Pada tanggal 24 Agustus, sebuah video kunjungan Presiden Joko Widodo ke Kalimantan Timur diunggah ke kanal YouTube Sekretariat Presiden.

Dalam video tersebut, beberapa pejabat, termasuk Gubernur Kalimantan Timur Isran Noor mengatakan kepada Presiden bahwa mereka telah menerima vaksin booster. Video tersebut kini telah dihapus.

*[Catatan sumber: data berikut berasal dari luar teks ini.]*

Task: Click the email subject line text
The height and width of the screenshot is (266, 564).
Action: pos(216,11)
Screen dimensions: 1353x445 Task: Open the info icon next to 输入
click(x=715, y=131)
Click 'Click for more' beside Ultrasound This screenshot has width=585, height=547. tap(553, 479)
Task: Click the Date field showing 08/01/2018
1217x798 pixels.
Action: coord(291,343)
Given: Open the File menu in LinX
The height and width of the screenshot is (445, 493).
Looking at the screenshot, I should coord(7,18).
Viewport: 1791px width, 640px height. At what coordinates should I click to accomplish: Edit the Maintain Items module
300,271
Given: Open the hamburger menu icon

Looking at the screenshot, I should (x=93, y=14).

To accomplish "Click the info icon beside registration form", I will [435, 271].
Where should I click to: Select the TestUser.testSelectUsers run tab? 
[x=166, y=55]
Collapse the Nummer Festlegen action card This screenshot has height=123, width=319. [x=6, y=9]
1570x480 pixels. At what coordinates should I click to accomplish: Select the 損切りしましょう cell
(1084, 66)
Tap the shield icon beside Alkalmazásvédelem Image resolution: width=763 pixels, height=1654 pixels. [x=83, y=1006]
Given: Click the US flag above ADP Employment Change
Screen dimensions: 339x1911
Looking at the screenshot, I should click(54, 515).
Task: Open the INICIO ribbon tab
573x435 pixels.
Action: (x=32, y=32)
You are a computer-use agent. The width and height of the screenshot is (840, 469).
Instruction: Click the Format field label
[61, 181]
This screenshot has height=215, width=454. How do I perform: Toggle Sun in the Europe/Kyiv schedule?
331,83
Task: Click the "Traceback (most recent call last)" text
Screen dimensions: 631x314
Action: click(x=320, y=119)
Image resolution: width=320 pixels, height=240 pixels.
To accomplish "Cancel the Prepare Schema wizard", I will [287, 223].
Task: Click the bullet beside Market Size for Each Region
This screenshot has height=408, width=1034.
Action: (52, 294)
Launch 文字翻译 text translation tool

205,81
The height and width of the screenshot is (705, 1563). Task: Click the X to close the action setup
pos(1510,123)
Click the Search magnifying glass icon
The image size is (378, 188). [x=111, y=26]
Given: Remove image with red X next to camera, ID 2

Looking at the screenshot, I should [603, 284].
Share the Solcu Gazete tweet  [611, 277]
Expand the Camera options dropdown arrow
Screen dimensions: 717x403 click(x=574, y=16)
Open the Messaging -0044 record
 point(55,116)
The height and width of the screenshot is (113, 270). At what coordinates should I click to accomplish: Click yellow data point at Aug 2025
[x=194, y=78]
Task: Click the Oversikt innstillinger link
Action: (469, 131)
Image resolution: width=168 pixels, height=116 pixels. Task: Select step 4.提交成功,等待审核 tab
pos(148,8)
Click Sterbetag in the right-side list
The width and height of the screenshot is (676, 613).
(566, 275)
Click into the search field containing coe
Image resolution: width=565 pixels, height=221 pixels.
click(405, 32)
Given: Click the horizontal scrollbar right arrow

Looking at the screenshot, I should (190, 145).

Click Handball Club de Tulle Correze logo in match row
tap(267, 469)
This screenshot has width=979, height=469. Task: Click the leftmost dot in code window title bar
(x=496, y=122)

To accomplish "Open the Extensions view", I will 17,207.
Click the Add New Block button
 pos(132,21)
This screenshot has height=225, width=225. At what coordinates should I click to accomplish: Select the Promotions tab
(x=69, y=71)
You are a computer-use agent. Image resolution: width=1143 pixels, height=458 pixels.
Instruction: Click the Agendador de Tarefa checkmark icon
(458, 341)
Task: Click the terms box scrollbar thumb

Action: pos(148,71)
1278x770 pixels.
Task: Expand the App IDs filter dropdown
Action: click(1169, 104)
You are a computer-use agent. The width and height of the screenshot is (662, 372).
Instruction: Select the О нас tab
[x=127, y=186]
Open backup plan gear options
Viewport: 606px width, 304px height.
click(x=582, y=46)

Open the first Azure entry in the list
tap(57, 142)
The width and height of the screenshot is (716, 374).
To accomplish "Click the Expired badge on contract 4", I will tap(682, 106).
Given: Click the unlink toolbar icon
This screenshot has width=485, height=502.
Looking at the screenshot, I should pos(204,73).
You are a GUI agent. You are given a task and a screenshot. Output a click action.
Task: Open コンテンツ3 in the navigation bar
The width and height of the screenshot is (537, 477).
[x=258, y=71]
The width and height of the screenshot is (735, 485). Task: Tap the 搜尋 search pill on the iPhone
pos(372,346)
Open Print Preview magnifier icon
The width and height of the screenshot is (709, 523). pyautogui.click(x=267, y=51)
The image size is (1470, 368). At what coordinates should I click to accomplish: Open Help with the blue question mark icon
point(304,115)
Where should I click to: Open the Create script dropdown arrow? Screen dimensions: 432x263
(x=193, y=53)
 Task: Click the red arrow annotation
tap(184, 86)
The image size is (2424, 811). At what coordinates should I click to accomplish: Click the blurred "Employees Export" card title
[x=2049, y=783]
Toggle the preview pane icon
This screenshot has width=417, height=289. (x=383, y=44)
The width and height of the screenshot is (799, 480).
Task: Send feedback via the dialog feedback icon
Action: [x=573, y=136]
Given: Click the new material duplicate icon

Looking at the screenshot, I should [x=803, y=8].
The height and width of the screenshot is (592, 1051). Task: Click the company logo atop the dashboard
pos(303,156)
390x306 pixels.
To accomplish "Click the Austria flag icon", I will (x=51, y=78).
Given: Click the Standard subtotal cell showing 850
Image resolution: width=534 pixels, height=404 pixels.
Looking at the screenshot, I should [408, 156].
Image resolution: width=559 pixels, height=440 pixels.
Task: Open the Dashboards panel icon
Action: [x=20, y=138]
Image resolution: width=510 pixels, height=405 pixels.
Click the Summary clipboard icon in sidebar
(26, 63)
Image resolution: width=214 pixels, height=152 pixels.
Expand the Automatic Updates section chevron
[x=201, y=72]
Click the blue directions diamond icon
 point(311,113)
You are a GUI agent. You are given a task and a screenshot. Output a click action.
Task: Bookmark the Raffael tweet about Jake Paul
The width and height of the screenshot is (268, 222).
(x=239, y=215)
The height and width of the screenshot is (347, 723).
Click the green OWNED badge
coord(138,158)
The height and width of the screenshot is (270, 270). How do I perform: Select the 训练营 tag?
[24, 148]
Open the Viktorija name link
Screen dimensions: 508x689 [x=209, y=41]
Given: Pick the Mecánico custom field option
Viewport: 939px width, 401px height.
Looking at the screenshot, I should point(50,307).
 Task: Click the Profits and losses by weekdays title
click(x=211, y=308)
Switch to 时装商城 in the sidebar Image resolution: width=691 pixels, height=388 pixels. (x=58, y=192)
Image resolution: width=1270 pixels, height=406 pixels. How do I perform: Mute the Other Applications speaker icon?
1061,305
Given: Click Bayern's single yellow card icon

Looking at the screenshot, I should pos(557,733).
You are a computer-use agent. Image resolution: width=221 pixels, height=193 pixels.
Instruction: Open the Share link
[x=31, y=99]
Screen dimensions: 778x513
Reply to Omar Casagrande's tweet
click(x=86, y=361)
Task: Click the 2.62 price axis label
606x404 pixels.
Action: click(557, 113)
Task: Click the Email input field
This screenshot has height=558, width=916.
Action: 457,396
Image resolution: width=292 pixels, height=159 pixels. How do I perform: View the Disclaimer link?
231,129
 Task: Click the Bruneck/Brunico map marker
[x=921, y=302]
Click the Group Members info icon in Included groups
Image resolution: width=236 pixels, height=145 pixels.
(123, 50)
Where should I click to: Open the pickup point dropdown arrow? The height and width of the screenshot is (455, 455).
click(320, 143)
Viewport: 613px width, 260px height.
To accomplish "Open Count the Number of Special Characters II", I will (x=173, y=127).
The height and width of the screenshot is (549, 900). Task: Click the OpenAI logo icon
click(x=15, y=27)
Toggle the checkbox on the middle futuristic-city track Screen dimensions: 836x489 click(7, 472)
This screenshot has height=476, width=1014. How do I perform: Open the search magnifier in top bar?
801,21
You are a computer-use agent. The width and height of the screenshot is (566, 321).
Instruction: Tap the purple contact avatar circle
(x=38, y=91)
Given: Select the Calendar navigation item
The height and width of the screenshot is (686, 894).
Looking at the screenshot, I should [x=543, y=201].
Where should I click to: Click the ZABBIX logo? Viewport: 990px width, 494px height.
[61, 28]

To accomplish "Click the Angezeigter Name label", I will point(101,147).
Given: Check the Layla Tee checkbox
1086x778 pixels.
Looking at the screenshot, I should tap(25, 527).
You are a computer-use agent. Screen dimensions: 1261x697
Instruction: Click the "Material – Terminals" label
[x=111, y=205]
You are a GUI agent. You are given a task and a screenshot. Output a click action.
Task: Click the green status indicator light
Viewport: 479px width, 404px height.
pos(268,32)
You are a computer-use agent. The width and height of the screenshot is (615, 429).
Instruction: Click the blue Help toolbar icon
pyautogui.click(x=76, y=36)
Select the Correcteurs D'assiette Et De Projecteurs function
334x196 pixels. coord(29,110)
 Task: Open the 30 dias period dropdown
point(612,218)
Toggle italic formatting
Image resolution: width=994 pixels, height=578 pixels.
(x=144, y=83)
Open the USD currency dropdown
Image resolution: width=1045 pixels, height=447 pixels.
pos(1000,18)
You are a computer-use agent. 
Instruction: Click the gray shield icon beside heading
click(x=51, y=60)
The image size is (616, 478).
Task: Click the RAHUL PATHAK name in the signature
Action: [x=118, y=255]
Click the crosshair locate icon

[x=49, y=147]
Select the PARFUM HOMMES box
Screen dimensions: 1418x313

Amnesty mengingatkan bahwa Kantor Komisioner Tinggi untuk Hak Asasi Manusia (The Office of the High Commissioner for Human Rights/OHCHR) telah menjelaskan pada intinya bahwa negara harus mengenali dan membedakan kebutuhan kelompok yang menghadapi tantangan kesehatan tertentu, seperti tingkat kematian yang lebih tinggi atau kerentanan terhadap penyakit tertentu.

Organisasi Kesehatan Dunia (World Health Organization/WHO) juga telah menyatakan bahwa pemberian dosis vaksin booster harus ditargetkan kepada kelompok masyarakat yang paling membutuhkan dengan bukti pertimbangan yang jelas.